The most devastating blow to Reagan’s stillborn tax simplification was the disclosure from economists that the changes in the tax code would depress growth by removing incentives for capital investment. Indeed, as many Wall Street analysts complained, the mere announcement of the administration’s thinking on tax changes was already affecting the economy adversely. It chilled corporate managers, home buyers and other consumers worried about what sort of tax breaks they could expect on their investments.
So the economy was already teetering on the edge of recession, the very thing people had voted against. If a recession occurred, then David Stockman’s newly enlarged estimates of the federal deficit would prove to be much too modest. It would also be very difficult for Congress or anyone else to do much about the deficits.
What did the president think of all these new complications in his mandate for optimism? Lou Cannon, perhaps chastened by the sour turn of events, reported more somberly on the president’s mood. It was, said Cannon, “a time of listening and learning.” The White House staff, not entirely unanimous on what course to take, was trying to educate our leader, challenging some of his most cherished views. Cannon described this process solicitously, the way one might talk about the schooling of a small child.
“In the past,” Cannon said, “competing advisers have tried to overcome presidential indecision by waging an open struggle for Reagan’s heart and mind. This time they have been more subtle about it, trying to educate Reagan about the nuances of budgets and strategic-arms negotiations and hoping that his own desire for achievement will lead him into sensible decisions.”

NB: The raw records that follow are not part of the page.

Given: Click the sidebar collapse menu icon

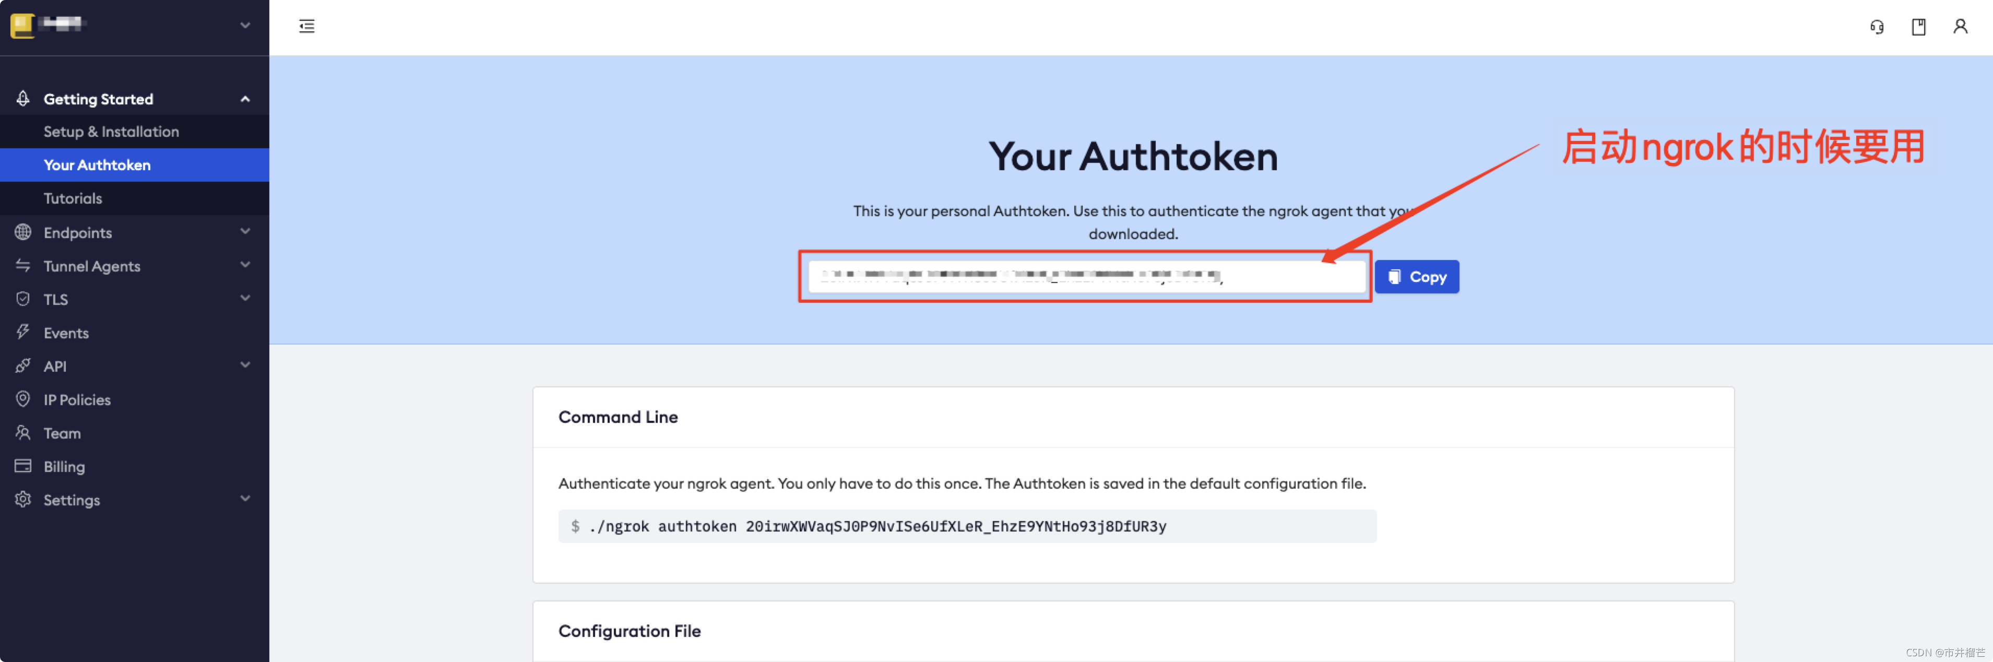Looking at the screenshot, I should tap(306, 26).
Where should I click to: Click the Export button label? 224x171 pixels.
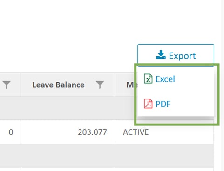[x=183, y=56]
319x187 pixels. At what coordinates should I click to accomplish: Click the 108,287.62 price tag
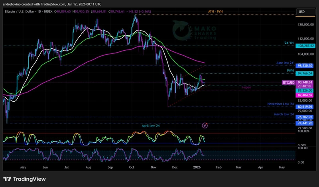tap(306, 46)
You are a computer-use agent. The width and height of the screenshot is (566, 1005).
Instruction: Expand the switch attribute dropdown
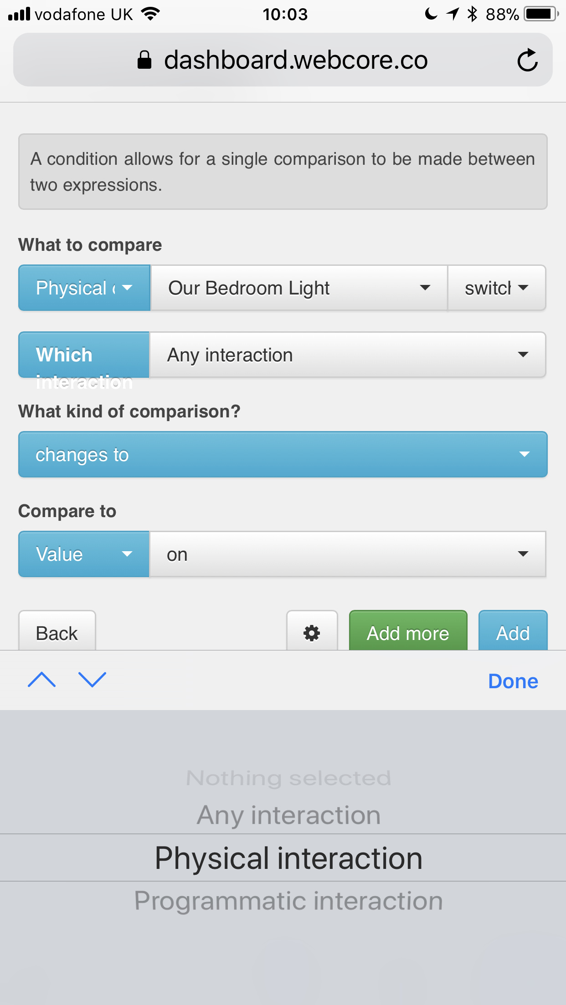pos(497,288)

EDUCATING RONNIE –– MAYBE THAT IS WHAT THE press thought it was doing with its flurry of scare stories. Two birds with one stone: Break the bad news to the voters and also instruct the president on sthe finer points of governing.
Thus, he is excused from personal responsibility. This man has now been our president for four years. When are White House reporters going to start treating him like a grown-up? When Reagan says something stupid or wrong or completely off-the-wall, instead of letting him speak for himself, the press runs around to interview anonymous “senior officials” for a sophisticated explanation of what the man really meant. This is an invitation to be manipulated, and that’s precisely what “senior officials” have in mind. If the press were to focus on the duplicity of what the White House said before the election and what it said afterward, readers might also wonder why the press wasn’t asking these questions earlier.

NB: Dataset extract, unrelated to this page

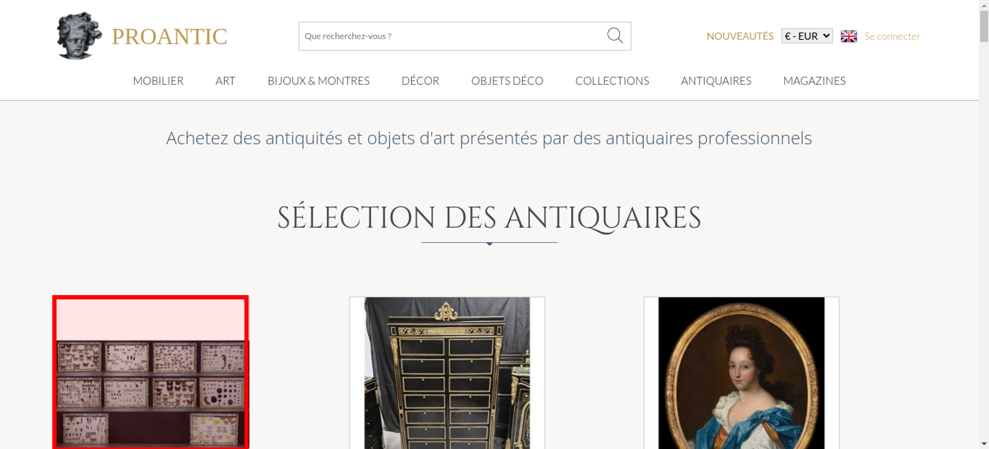This screenshot has height=449, width=989.
Task: Open the Mobilier menu
Action: point(158,81)

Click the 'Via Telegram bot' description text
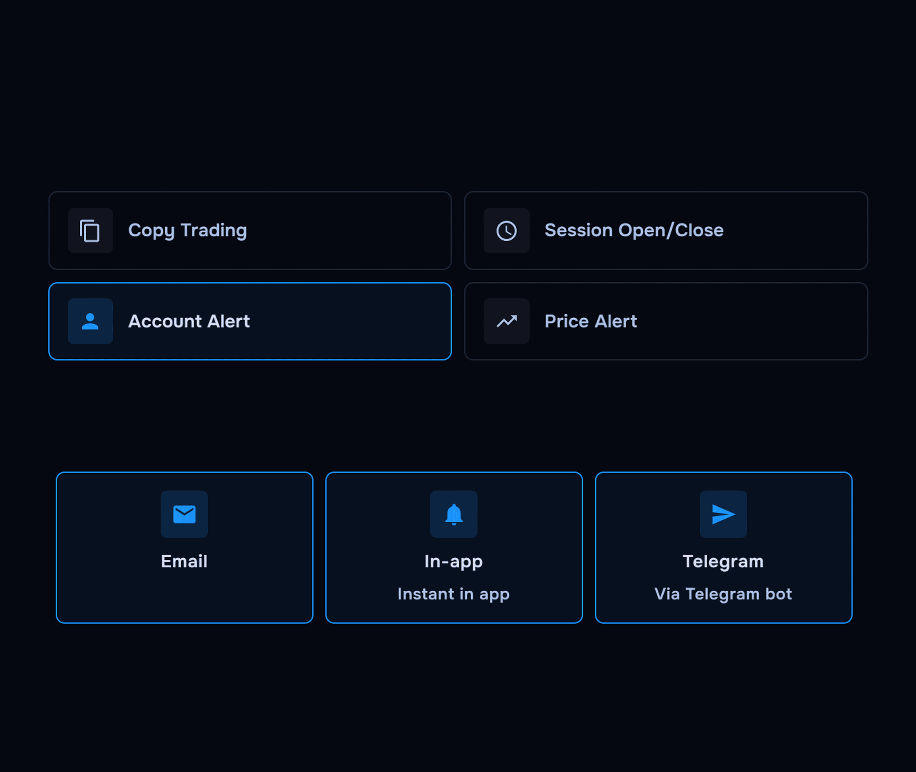723,594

The postelection news, invented in the White House and faithfully transmitted by the press, did have a serious purpose. It was intended to create a new climate of urgency in which the president could gradually be excused from his campaign promises. That strategy produced two stalking-horses –– the tax-reform plan and the drastic lists of budget cuts. When Congress turns a cold shoulder to both, then we will see the real action –– “the sensible decisions” that Lou Cannon predicted. Presumably tax increases.

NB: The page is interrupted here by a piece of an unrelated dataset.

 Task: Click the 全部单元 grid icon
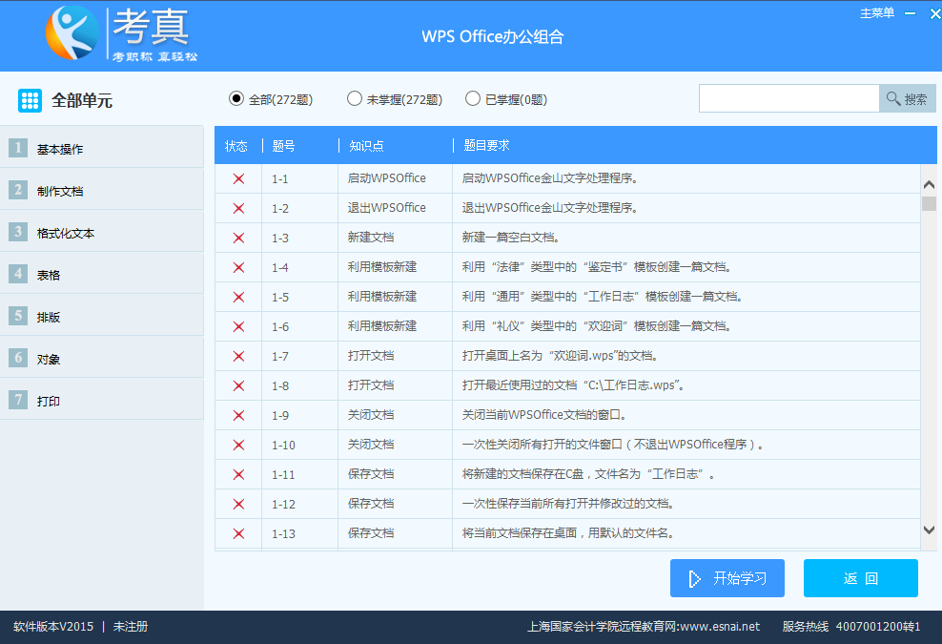[30, 100]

When Reagan finally breaks his word and blames the Democrats, the press will doubtless congratulate him on his political intuition and his ability to compromise. None of the reporters or editors seem to recognize how cynical they have become. Big, broad lies are celebrated as wise politics. The economic reality conveyed in the news is deftly jerked around by White House leakers to suit their own purposes.
Hold onto your wallets. When the dust settles next summer, I expect that forty-one percent of the voters will be able to joke about it:
“They told me if I voted for Walter Mondale, there would be a tax increase. Sure enough, they were right. I voted for Mondale, and my taxes were increased.”